We live in a small house. Our main house, where the four of us spend 85% of our time is 635 square feet.  We have a converted garage that adds 300 sq/ft, and the ability for us to have a family member, or two at most, stay from time to time.

We had a big house, with big rooms, high ceilings, integrated sound system, hardwood floors.  We had a guest suite on a separate floor with a private bath. We had a double car garage, and a finished attic.

We also had big energy bills, big property taxes, big mortgage payments, very few guests, and a massive list of wants:

  • New furniture to fill the big rooms
  • New music to play on our big sound system
  • New cars to fill our garage
  • Even a new kitchen at one point!

Now.
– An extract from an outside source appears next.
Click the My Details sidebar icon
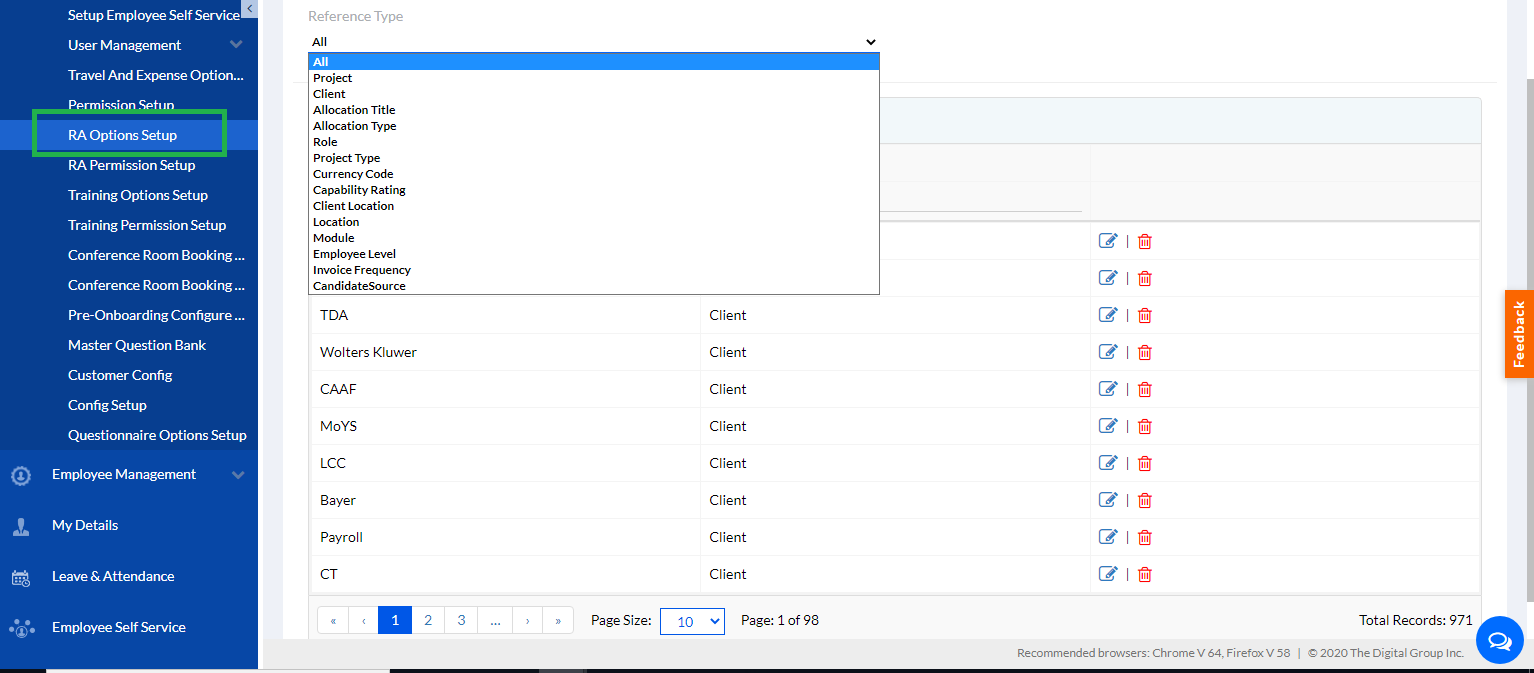Screen dimensions: 1534x673 [x=21, y=526]
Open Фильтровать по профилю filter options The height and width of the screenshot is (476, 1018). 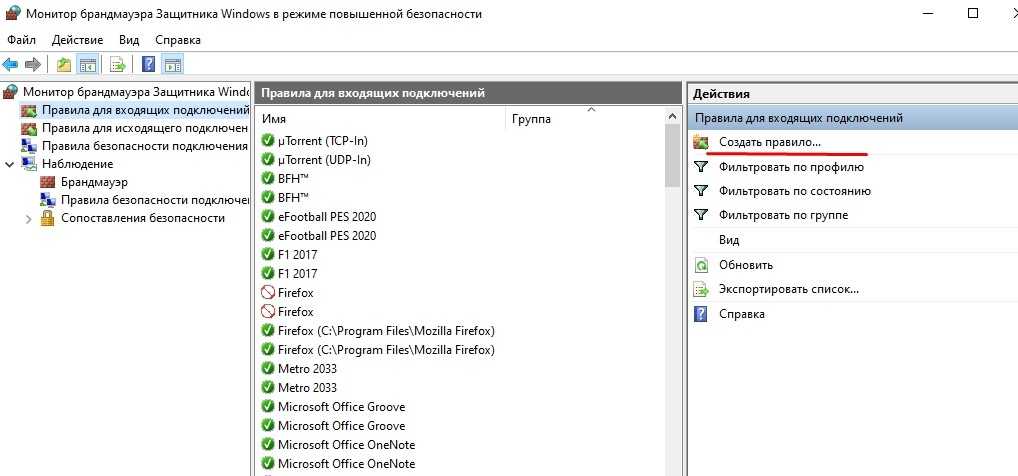click(x=793, y=167)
In this house. I want a new rug for the living room.   My husband, however, is fine with our current rug.

I’m surprised that downsizing our living space has downsized the “need” for stuff.  There is the obvious: less space = less space for stuff.  But it’s more than that.  When you live in a small house the stuff you DO have is more visible.  There is no hiding, losing, storing, closeting, etc.  The things that you have and hold onto invade your daily living as constant reminders of all the things you ALREADY have. When your life FEELS full, you lose your appetite for more.

While many of us aspire to lead happier lives and reduce our impact on this planet, I wonder how much we consider our living space as our inspiration?

This brings me to my current fascination: The Tiny House Movement

“The rhetoric of modern tiny-house living begins with the assertion that big houses, aside from being wasteful and environmentally noxious, are debtors’ prisons.”

via The Rise of the Tiny-House Movement : The New Yorker.

Our house is enormous compared to Tiny House standards (100-130 sq/ft), but the effect on my life has mirrored the ideals of the movement.  Tiny houses are the outcome of ideals: less debt and less impact on this planet.  My small house is not the outcome, but the inspiration of those ideals.

I have planted vegetables for the first time since elementary school science.  My kids wear hand-me-downs.  We do not have car payments, nor plan to in the near future.  We are more thoughtful about where we spend our money.  Most importantly, we talk less and worry less about money and “stuff”.

Consider these numbers:

From 1950 to 2000 in the U.S., average residential living trends
have been towards bigger homes with fewer occupants:

  • the number of occupants per house decreased by 22%. 
  • living space per person increased by 183%. 
  • home size increased by 120%
Additionally:
  • 26% of available edible food is wasted at the consumer level.
  • In 2000, the per capita consumption of all materials in the United States was 23.7 metric tons, 52% more than the European average.
  • In 2008, the average American generated 4.5 lbs of municipal solid waste (MSW) each day, with only 1.1 lbs recovered for recycling.  For comparison, MSW generation rates (in lbs/person/day) are 2.42 in Canada, 3.5 in Germany, and 3.44 in the UK.

–  Center for Sustainable Systems, University of Michigan. 2010. “U.S. Environmental Footprint Factsheet.” Pub. No. CSS08-08

We did not buy our small house for altruistic reasons, but living in a smaller space has had the unintended benefit of curbing my desire for “stuff”.

The Tiny House Movement is most likely not in our future, but hopefully what we learn from this small house, we will take with us to our next (admittedly, probably bigger, but not as big as it might have been).